以下は、板の不均衡とキュー順位を簡易にスコア化して、指値の出し入れを制御する擬似ロジックです(学習用)。

// 疑似コード(戦略の概念例)
if (spread >= 2*tick && topBookImbalance in favor) {
    postOnlyBid(size=unit);
    if (queuePosition worsens) { refresh small to keep FIFO head; }
}
if (microprice moves against && hidden liquidity detected) {
    cancelQuotes();
}
if (eventRiskWithin(5min)) { reduceSize(to 33%); neutralizeInventory(); }

リスク管理:在庫とドローダウンの制御

  • 在庫バリア:最大在庫を日中の想定σ(ボラ)から逆算。
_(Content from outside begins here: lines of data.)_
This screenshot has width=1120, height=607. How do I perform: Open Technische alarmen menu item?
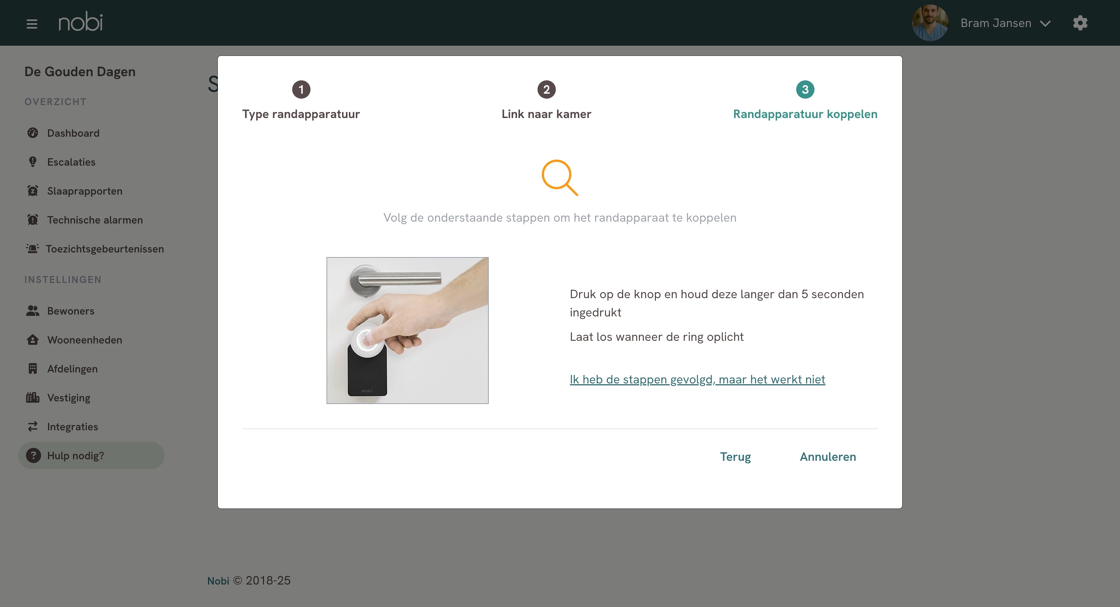94,220
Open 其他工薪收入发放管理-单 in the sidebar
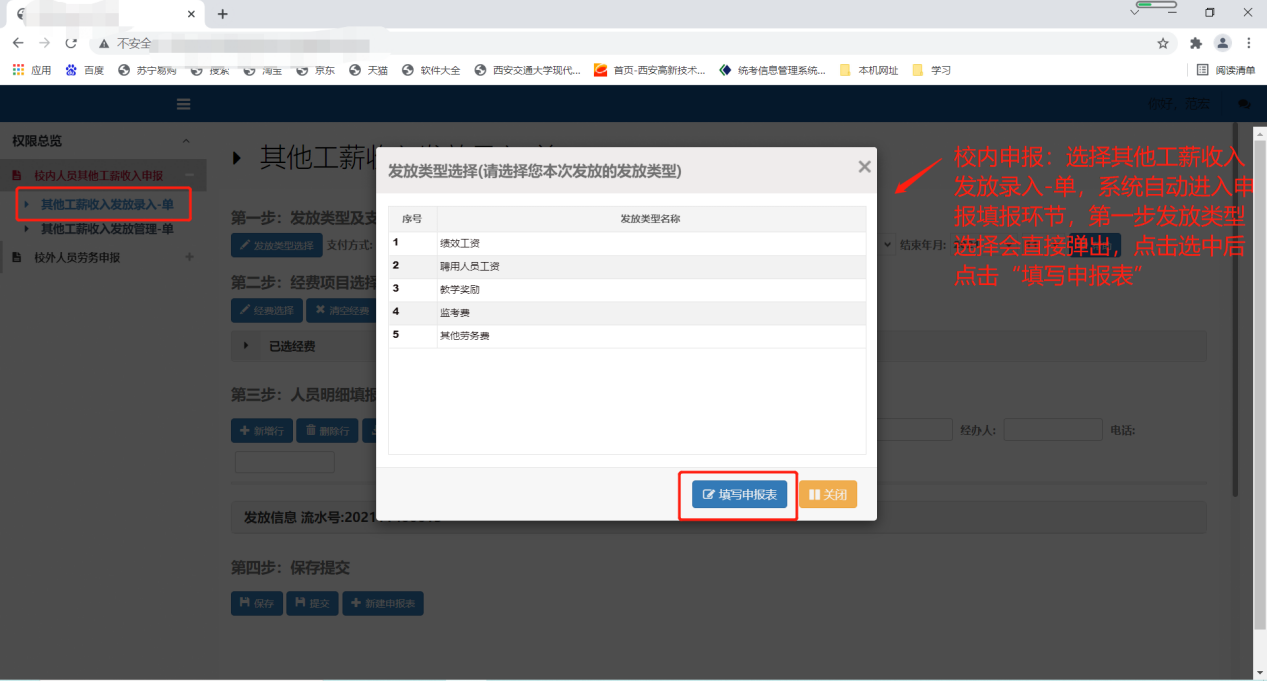 point(107,229)
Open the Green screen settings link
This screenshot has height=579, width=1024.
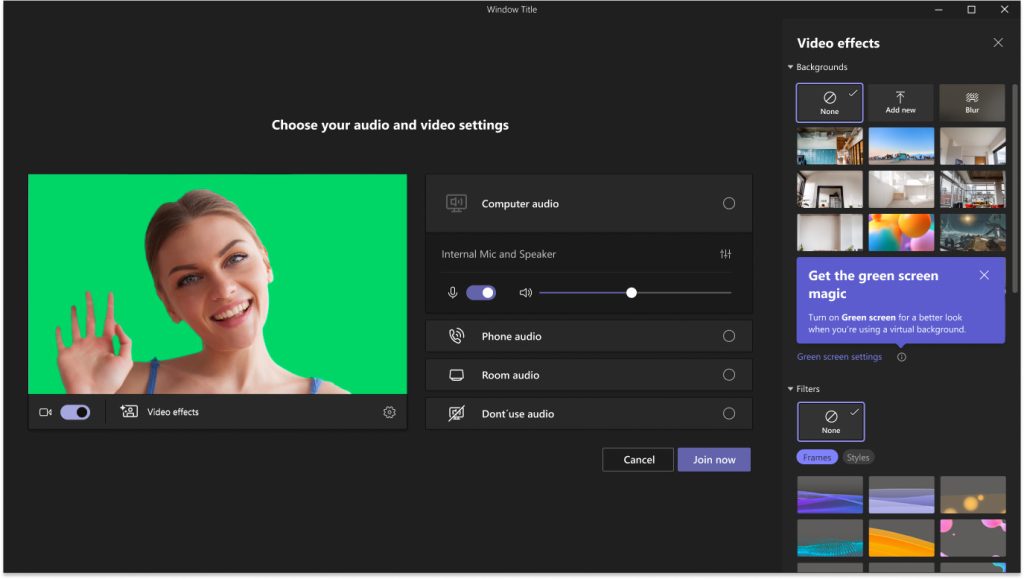[x=839, y=357]
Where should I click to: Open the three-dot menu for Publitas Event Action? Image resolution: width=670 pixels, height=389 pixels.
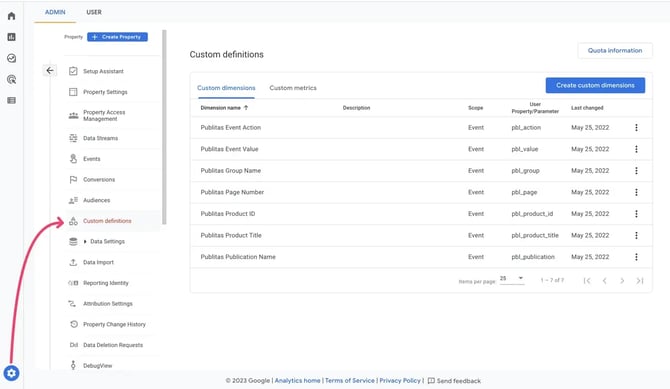tap(636, 127)
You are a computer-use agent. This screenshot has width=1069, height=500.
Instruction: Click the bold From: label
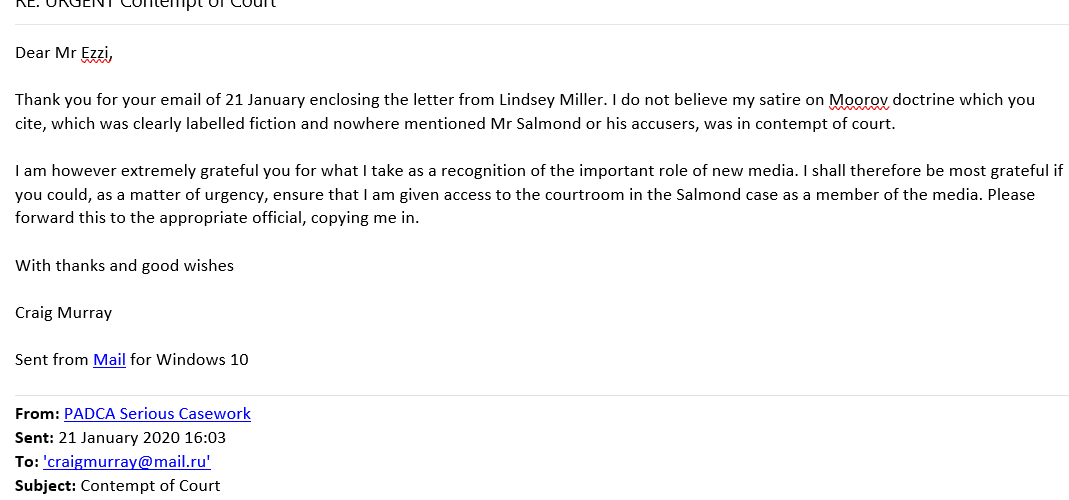pyautogui.click(x=36, y=414)
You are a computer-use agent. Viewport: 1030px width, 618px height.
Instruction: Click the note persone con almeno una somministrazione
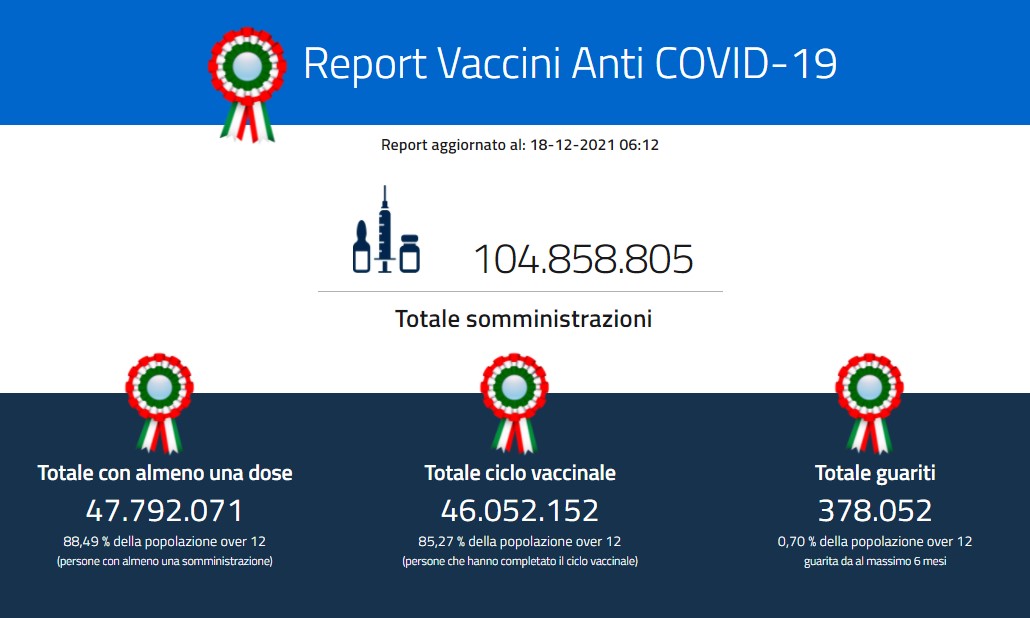tap(165, 561)

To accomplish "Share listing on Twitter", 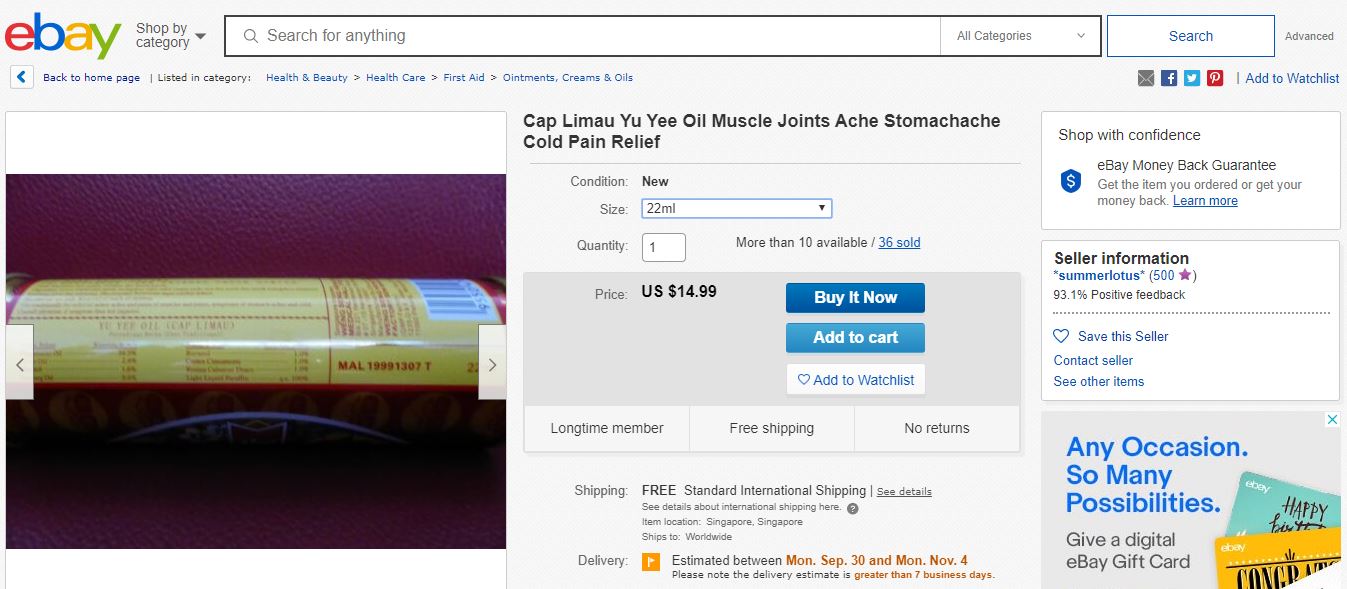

MaxInv ≒ k * (日中ATR/ティック値幅)
  • 連敗ストップ:連続n回のアドバース当たりで自動休止(例:3連敗で30分停止)。
  • トレーリング決済:平均取得値からの乖離に応じて利確指値を追従。
  • イベント・キルスイッチ:重要指標、要人発言、ロール直前は提示サイズ縮小か一時撤退。

“勝てる発注”のためのチェックリスト

  • 成行は撤退専用。エントリーはPost Onlyが基本。
  • 板の空洞を避け、厚みの“帯”の側で提示する。
  • 時間帯のクセを利用(寄り/引け/仲値/イベント)。
  • Imbalanceとミクロ価格の方向が一致する時にのみ積極化。
  • 在庫リミットと連敗ストップは機械的に。

発注実務:ブローカー/取引所の選定ポイント

  • 手数料と約定品質の実績:明示的手数料だけでなく、実質スプレッド(Quoted vs. Realized)。
  • 注文タイプの対応:PO/IOC/FOK/Iceberg/Hidden/Stop-Limit等の有無。
  • マーケットデータの粒度:Top of BookだけでなくDepth、約定フラグ(Aggressor/Taker)、レイテンシ表記。
  • 清算(マージン)仕様:先物・暗号資産では清算価格の計算式と保険基金の透明性。

長期投資家のための応用:コストの恒常的削減

マーケットメイクの理解は短期だけの話ではありません。長期投資家でも、入出の際にVWAP/TWAP/POVを使い分け、“平均コストのノイズ”を削るだけで、複利に大きく効きます。指数投資の積立も、薄い時間帯の成行を避ける工夫で改善可能です。

よくある誤解

  • 「MMは常に逆張り」:在庫回避のため、トレンド方向にクォートをシフトすることも多い。
  • 「板が厚い=安全」:イベントで見せ板が蒸発することは珍しくない。約定フラグと撤退速度を観察。
  • 「成行はプロ向け」:撤退専用としては合理的だが、日常的なエントリーでの多用は期待値を毀損。

まとめ:流動性の“使い方”がエッジになる

短期の価格はフローで動く。流動性の読み方・置き方・引き方を整えるだけで、同じ相場観でも結果は変わります。発注の作法を設計し、キュー順位と板の空洞を把握し、イベントでは在庫を軽くする。これらはすべて、再現性のある“技術”です。